A consequência, como diz Clayton Christensen, em seu livro o Dilema da Inovação é que essas organizações dificilmente trarão disrupções em seus negócios e geralmente não conseguem perceber mudanças relevantes ocorrendo em seus setores por empresas mais ágeis e que não eram nem ao menos percebidas em seu mapa de concorrência.

Isso se tornou ainda mais verdadeiro com os avanços tecnológicos conquistados nas últimas décadas e especialmente nos últimos 15 anos que tem viabilizado novos modelos de negócio e estão transformando radicalmente a sociedade e a forma como fazemos negócios e nos relacionamos.

O surgimento do Iphone embutiu nos smartphones sensores e uma explosão de funcionalidades através do uso de apps que como citado no livro Organizações Exponenciais, digitalizou, desmaterializou, desmonetizou e democratizou a produção e o acesso a vários bens físicos disruptando vários setores da indústria ao mesmo tempo. Hoje não precisamos carregar mais máquinas fotográficas digitais, lanternas e aparelhos de GPS e não sabemos o valor monetário dessas funcionalidades em nossos aparelhos.

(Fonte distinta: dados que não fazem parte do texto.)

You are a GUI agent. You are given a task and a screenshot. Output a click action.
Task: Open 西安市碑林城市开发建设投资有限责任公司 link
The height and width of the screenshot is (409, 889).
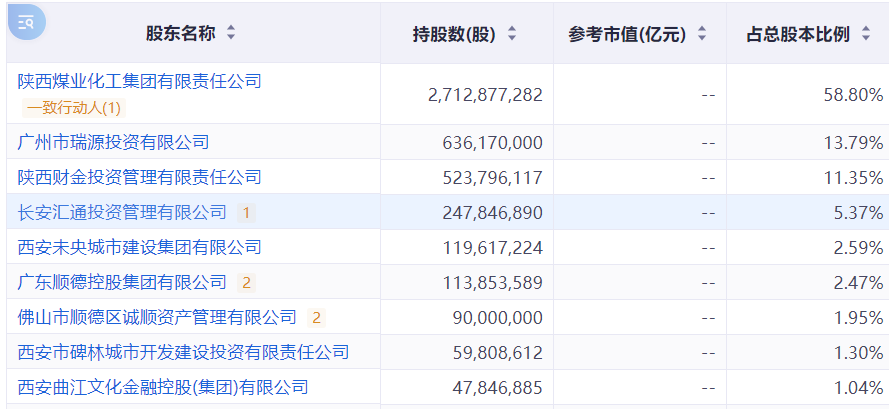tap(183, 352)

Enquanto, algumas empresas foram afetadas por essas mudanças, outras aproveitaram as novas oportunidades, como a startup israelense Waze que criou um modelo de crowdsourcing de informações gratuitas usando o posicionamento dos GPSs dos smartphones dos cidadãos para competir com a Navtek que fazia o serviço de monitoramento de tráfego com um investimento altíssimo em sensores instalados em mais de 400 mil KM espalhados em 13 países da Europa. Como resultado, em 2013, a Waze era comprada por U$ 1 bilhão pela Google enquanto a Nokia via seu valuation cair de U$ 140 bilhões para U$ 8,2 bilhões quase o mesmo valor que havia pago pela Navtek anos antes.

A computação em nuvem de baixo custo da AWS viabilizou mudanças radicais na indústria de software e uma revolução, ainda em curso, das Plataformas de Negócios e seus efeitos exponenciais de rede como modelo econômico de alcance global. Como parâmetro dessas mudanças, em 1995 criar uma startup no Vale do Silício custava U$ 15 milhões de dólares direcionados para investimentos em tecnologia e pessoal, em 2005 já com custos marginais da infraestrutura tecnológica em nuvem, havia caído para U$ 4 milhões direcionados para marketing e vendas e hoje com o avanço das mídias sociais esse mesmo esforço custa menos de U$ 100 mil.

São inúmeros os paradigmas mudados com essas transformações. As barreiras de entrada e as forças competitivas mudam da escala do lado do fornecimento e da posse da propriedade para o poder do acesso e controle da informação e escala no lado da demanda. Usando o modelo de Startup Enxuta de Eric Ries e uma mentalidade exponencial, "Davis" espalhados em pequenas garagens em qualquer lugar do mundo podem enfrentar "Golias" da economia tradicional engessados em suas bases de ativos intensivas em capital.


A AirBnB é um exemplo clássico de plataforma sem ativos físicos que se beneficiou da economia compartilhada baseada em informação para superar seus concorrentes na economia real. No Brasil, os unicórnios Ifood e Loft são exemplos de startups que basearam seus modelos em plataformas de informação acelerando seu crescimento. Em modelos de plataformas de negócios, a capacidade de nutrir e facilitar interações qualificadas entre produtores (ex. donos de quarto) e consumidores (ex. hóspedes), desenvolve um senso de comunidade e um ciclo de engajamento que acelera a atração espontânea de novos clientes criando um motor de crescimento exponencial.

Como reflexão final, os avanços alcançados pela humanidade tem permitido uma transição de modelos de escassez e controle de recursos para modelos de abundância baseados em plataformas de informação onde o fator de diferenciação competitiva não é mais o acesso à tecnologia, a propriedade ou o capital, mas a mudança da mentalidade linear, sequencial e incremental da estratégia tradicional para uma mentalidade exponencial numa nova Era Social onde o poder estará concentrado naqueles que possuem a capacidade de gerar valor pela influência e orquestração das conexões entre pessoas e ecossistemas.


E você e sua empresa como têm combinado o uso de tecnologias, informações e uma mentalidade exponencial para ter modelos de negócios competitivos e sustentáveis na Era Social?